◆ **Task list**
(1) Transcribe the ladder thread from "Here are a couple" to "get them together.".
(2) Pick out every row that contains the word "icon".

◆ **Selection**
◇ ◇ ◇

In the words of Russell Peters "Somebody's gonna get hurt..." :surprise:


----------



## mgmine (Jan 16, 2012)

Everything you have done so far is right and you can simply screw things together and call it a day. Since you are using 2x material you could use lag bolts but it sounds like the ones you have are strong enough. you could nail a cleat under each tread and you'll be extra safe with the screws but it isn't really necessary. Glue or any other adhesive would be a waste of time. It would hold the ladder side together but would do nothing for the downward pressure that will be put on it. A simpler method would have been to nail 2x4 rungs to a set of 2x4 rails. As Joat suggested a step ladder might be the way to go. How often do you have to get up to a crawl space? When you do you either have to get a ladder to get up to the crawl space to get the ladder you built (which is going to be cumbersome trying to get it out through the opening) or you have to get the ladder you built ( which is going to be heavy) and bring it to the opening. In either case, you have to get a ladder so why not a step ladder unless, of course, this is a permanent set of stairs.


----------



## Stick486 (Jan 4, 2013)

DaninVan said:


> In the words of Russell Peters "Somebody's gonna get hurt..." :surprise:


or dead...


----------



## bryansong (Mar 4, 2015)

It’s nice to see this thread as I have been working on a loft ladder for my son’s garage. I cut dados for the steps.


----------



## jb9 (Nov 5, 2017)

Nice work bryansong. Here is some of my progress... I cut about a 5/16" housing into my stringers. I definitely agree with the folks who said my ladder is going to be heavy. It will most likely stay in my crawlspace. For folks who misunderstood, my apologies. A crawlspace is typically underneath the first floor and not an attic space. I think the heft and robustness of the assembly will help ensure it doesn't fall apart.

I am getting ready to assemble it. My treads (dry) fit pretty tight into the slots so with glue and two 5/16" GRK RSS screws (with pilot holes) on each side of each tread, I think it should be ok.

Here are a couple pictures. I cleaned up the housings with a chisel to square them off rather than spending 40 bucks on a 3/8" roundover bit to roundover the treads. I'm broke!


----------



## bryansong (Mar 4, 2015)

Nice job JB, looks good and I think you’ll be happy with it. I’m sorry you’re broke.
I worked on my project again today and am pretty sore. I’ll be glad to finish it and get it installed at my son’s house. Here’s an updated picture. I’ve just got to do some sanding then get some help installing it. Luckily I have a son and 2 son’s-in-law so I’ll get them together.

◇ ◇ ◇

◆ **Data extract**
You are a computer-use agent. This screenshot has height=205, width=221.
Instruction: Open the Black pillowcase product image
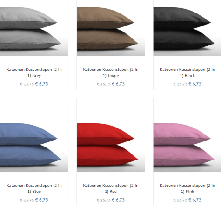187,28
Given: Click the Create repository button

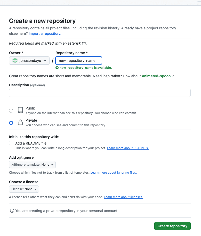Looking at the screenshot, I should tap(172, 226).
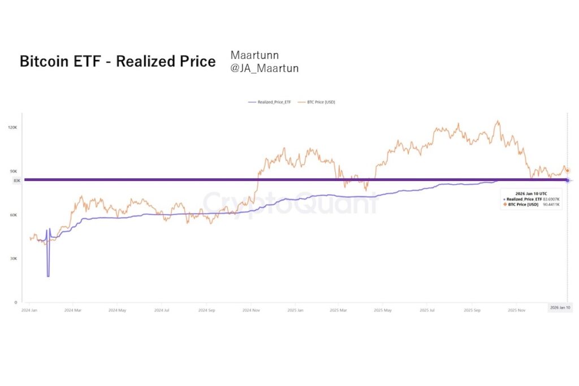Click the 2026 Jan 10 UTC tooltip header
The width and height of the screenshot is (579, 386).
click(532, 193)
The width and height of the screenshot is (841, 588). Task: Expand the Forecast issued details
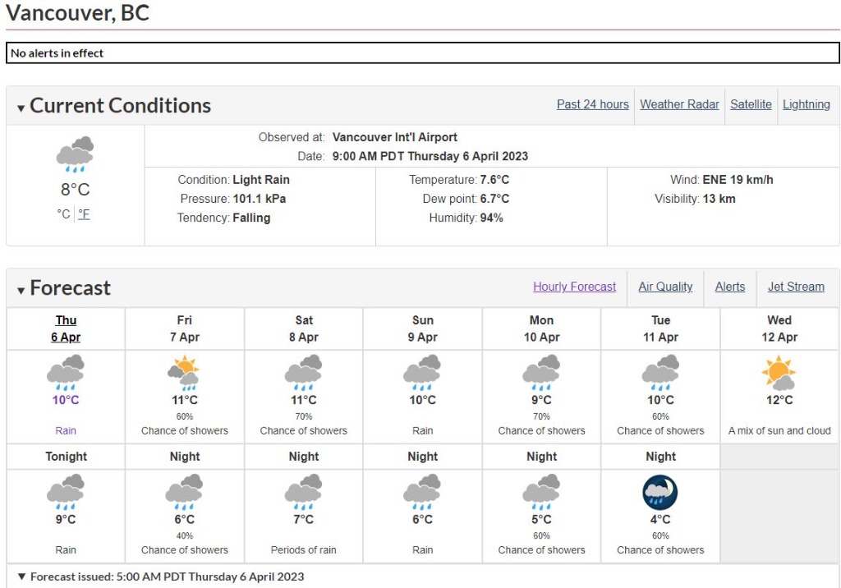coord(22,577)
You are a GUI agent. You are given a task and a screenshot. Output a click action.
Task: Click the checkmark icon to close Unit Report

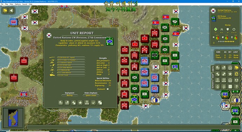[94, 103]
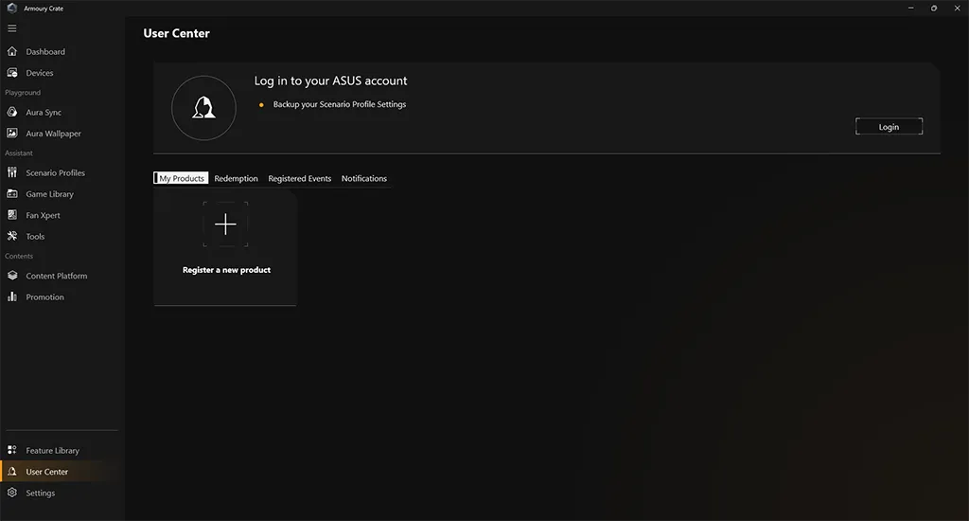Open the Notifications tab
This screenshot has height=521, width=969.
click(x=364, y=178)
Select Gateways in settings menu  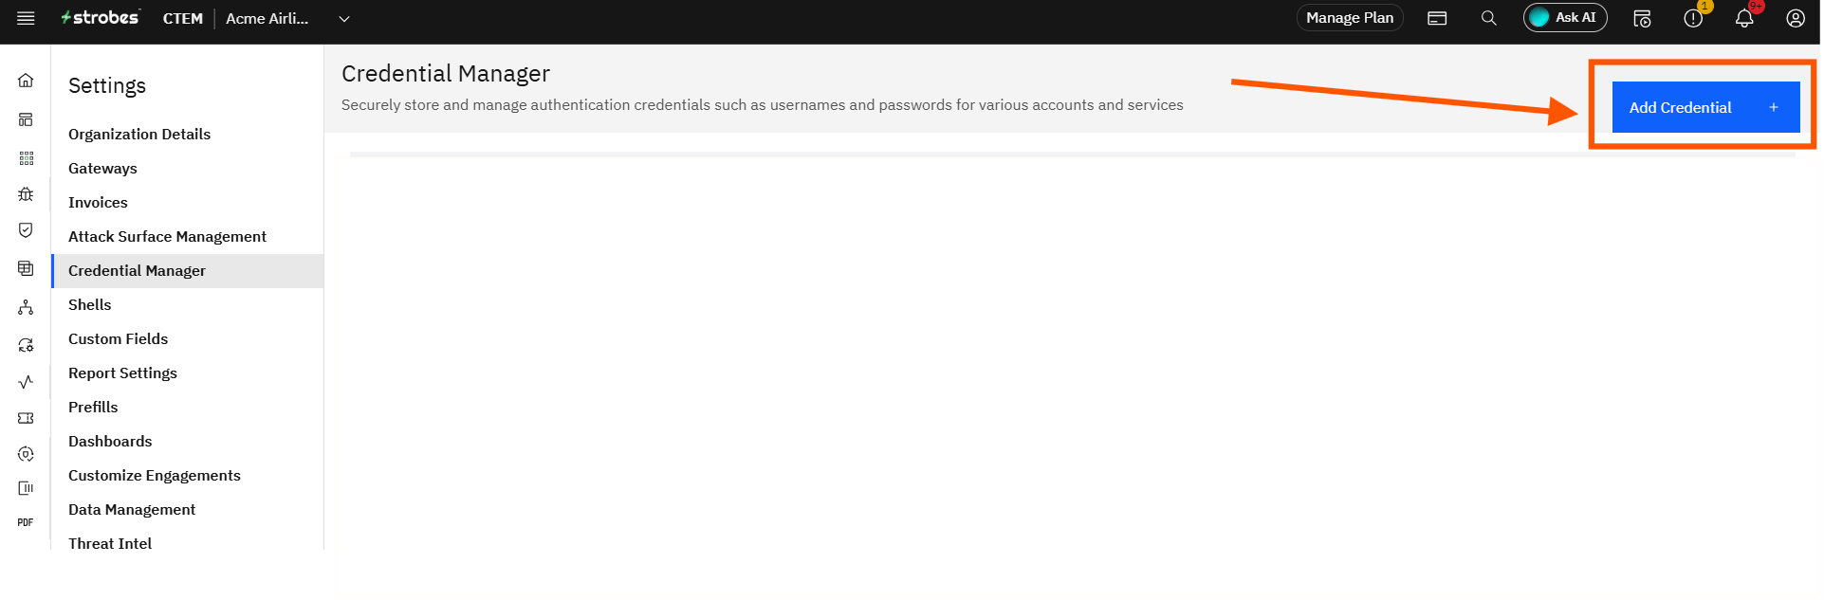click(x=102, y=168)
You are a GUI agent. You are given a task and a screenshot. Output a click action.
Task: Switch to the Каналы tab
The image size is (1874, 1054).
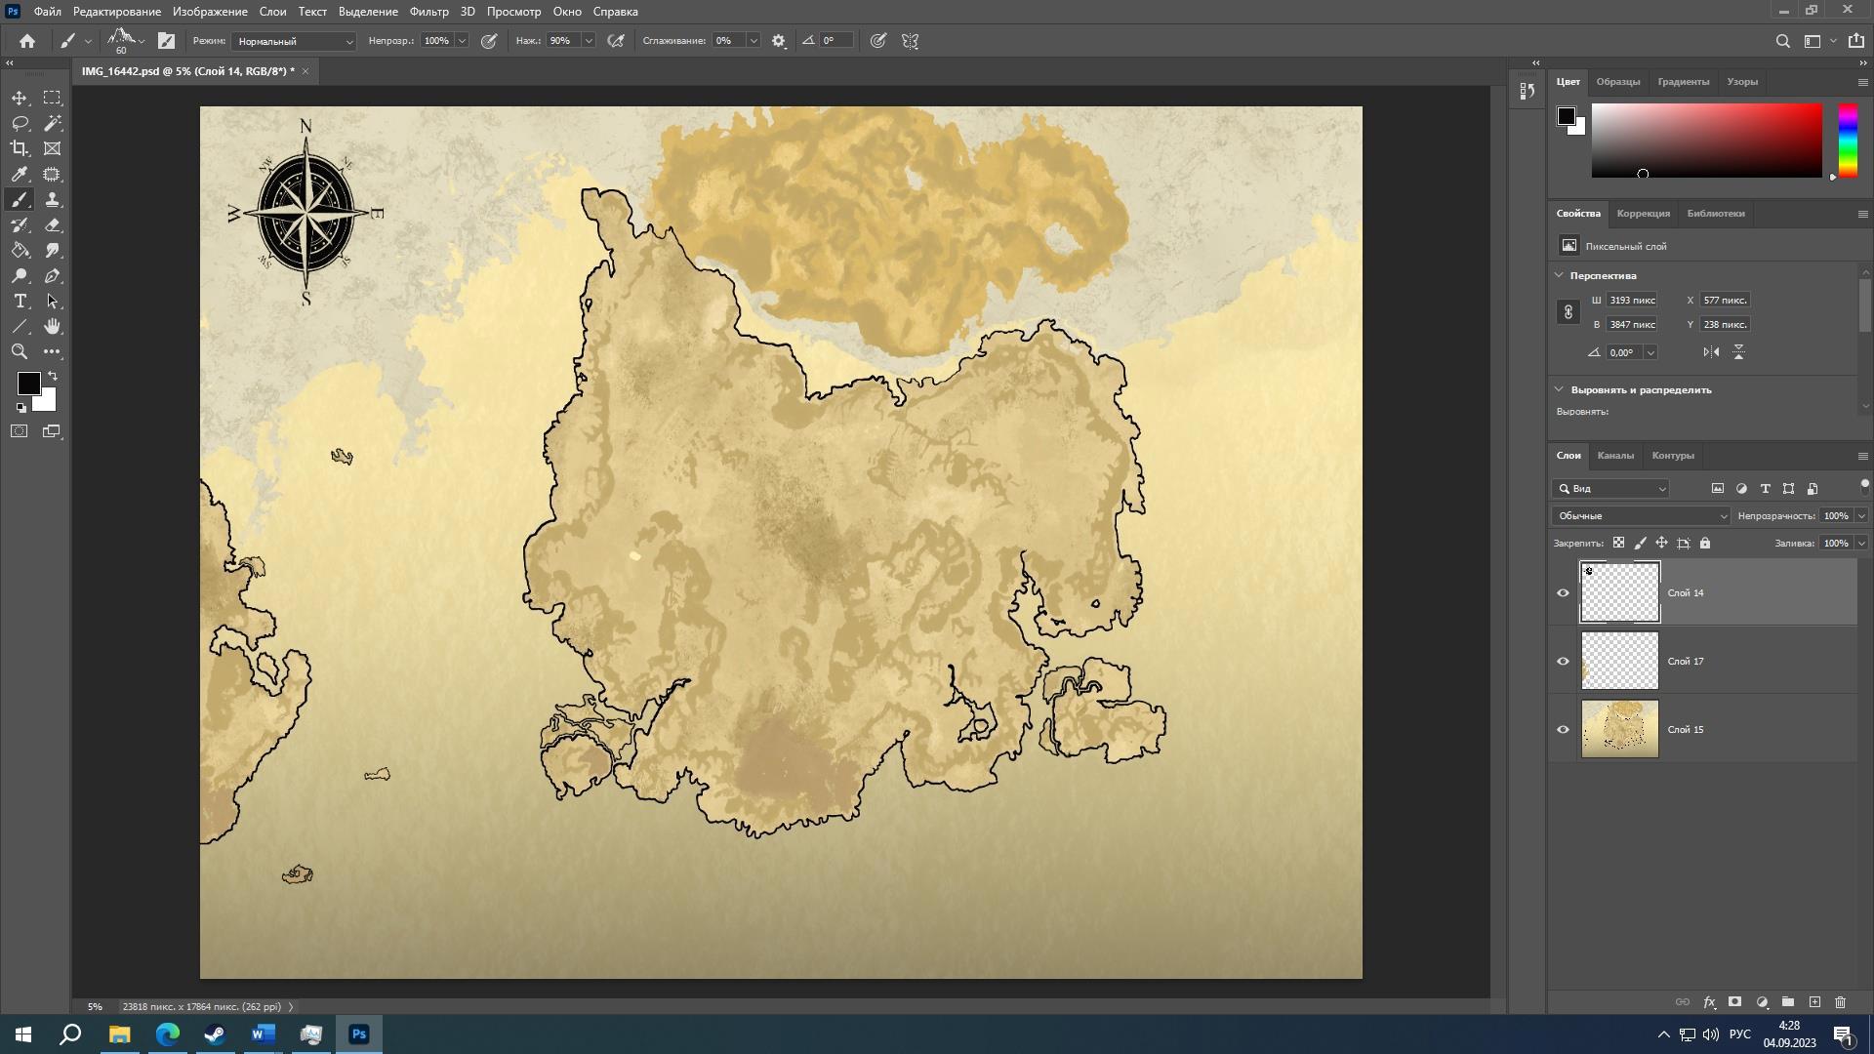[1614, 455]
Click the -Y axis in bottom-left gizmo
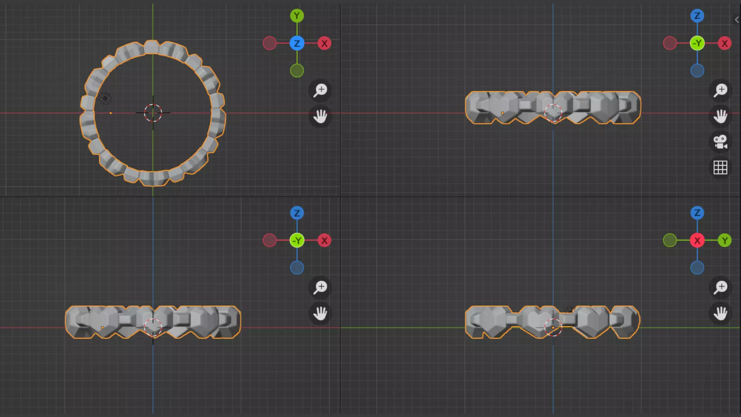The image size is (741, 417). 297,241
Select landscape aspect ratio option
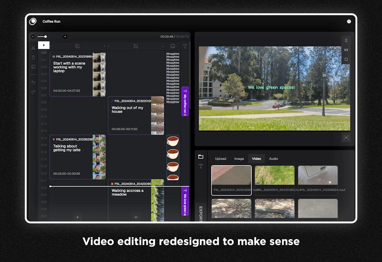382x262 pixels. (346, 50)
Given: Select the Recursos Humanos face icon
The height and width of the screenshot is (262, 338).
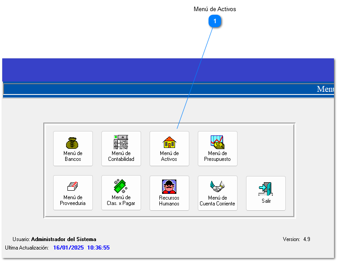Looking at the screenshot, I should click(169, 186).
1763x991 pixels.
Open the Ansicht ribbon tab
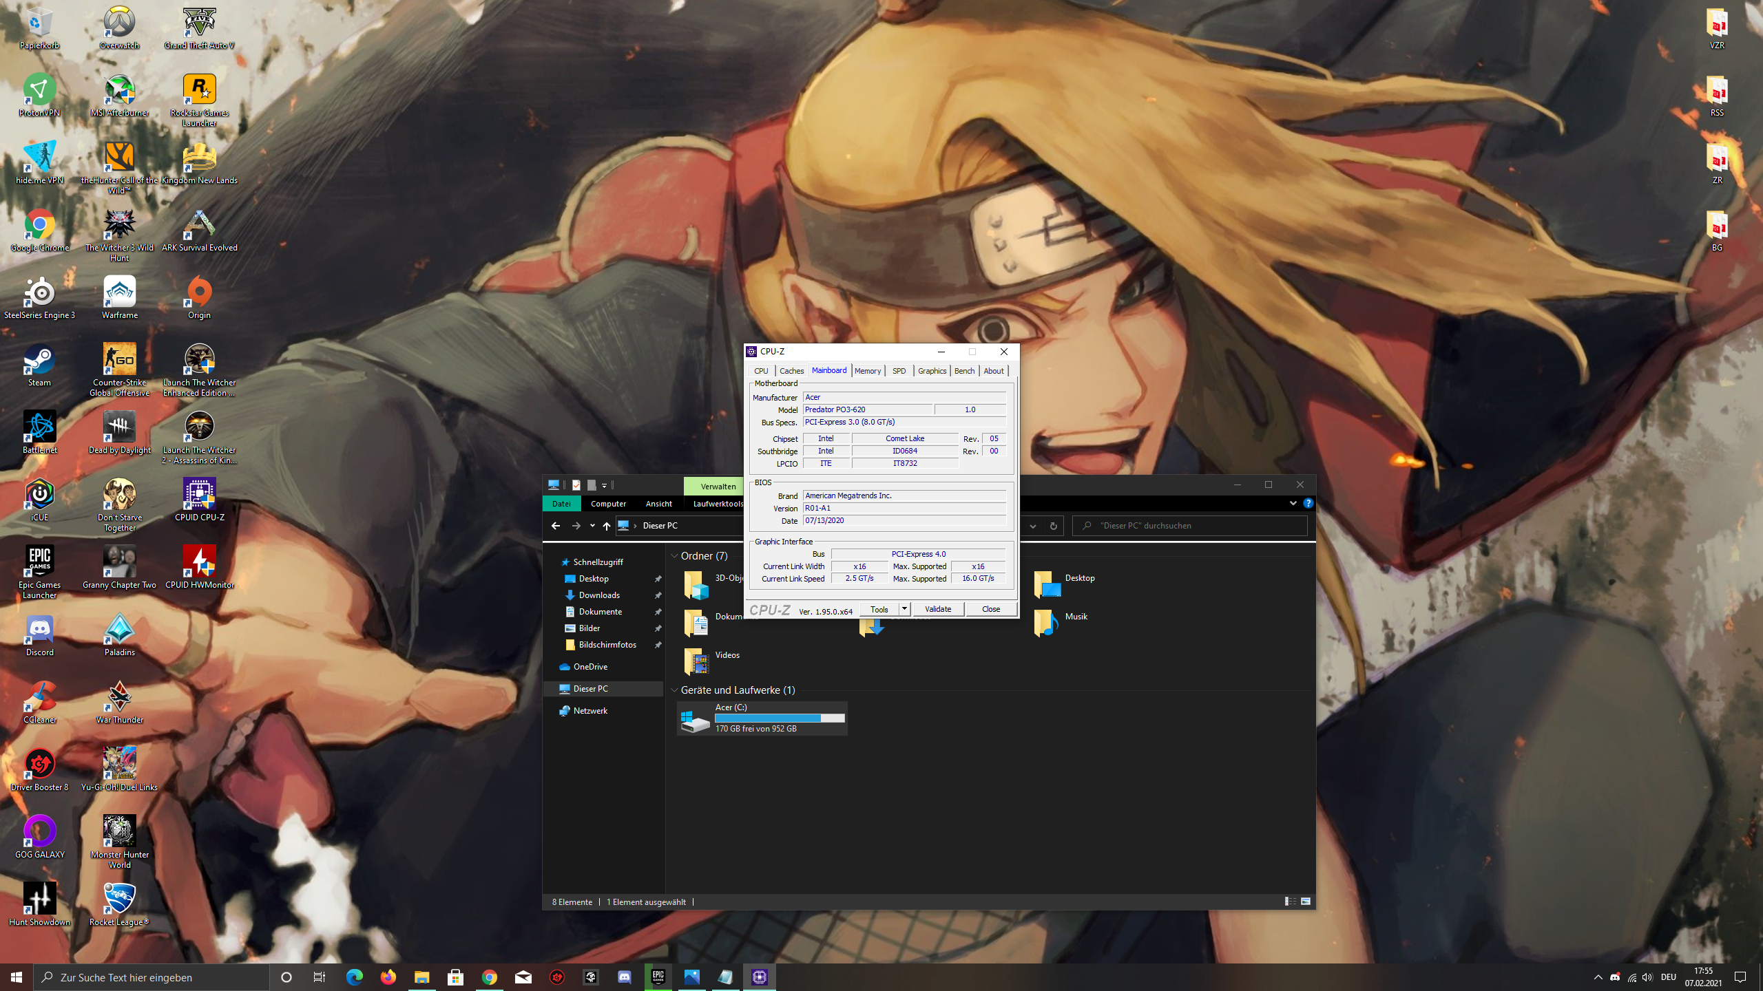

◇ ◇ ◇

◆ **Answers for the exercise**
(1)
Here are a couple pictures. I cleaned up the housings with a chisel to square them off rather than spending 40 bucks on a 3/8" roundover bit to roundover the treads. I'm broke!


----------



## bryansong (Mar 4, 2015)

Nice job JB, looks good and I think you’ll be happy with it. I’m sorry you’re broke.
I worked on my project again today and am pretty sore. I’ll be glad to finish it and get it installed at my son’s house. Here’s an updated picture. I’ve just got to do some sanding then get some help installing it. Luckily I have a son and 2 son’s-in-law so I’ll get them together.

(2)
Task: Click the checkmark icon to close Unit Report
Given: Select the Recursos Humanos face icon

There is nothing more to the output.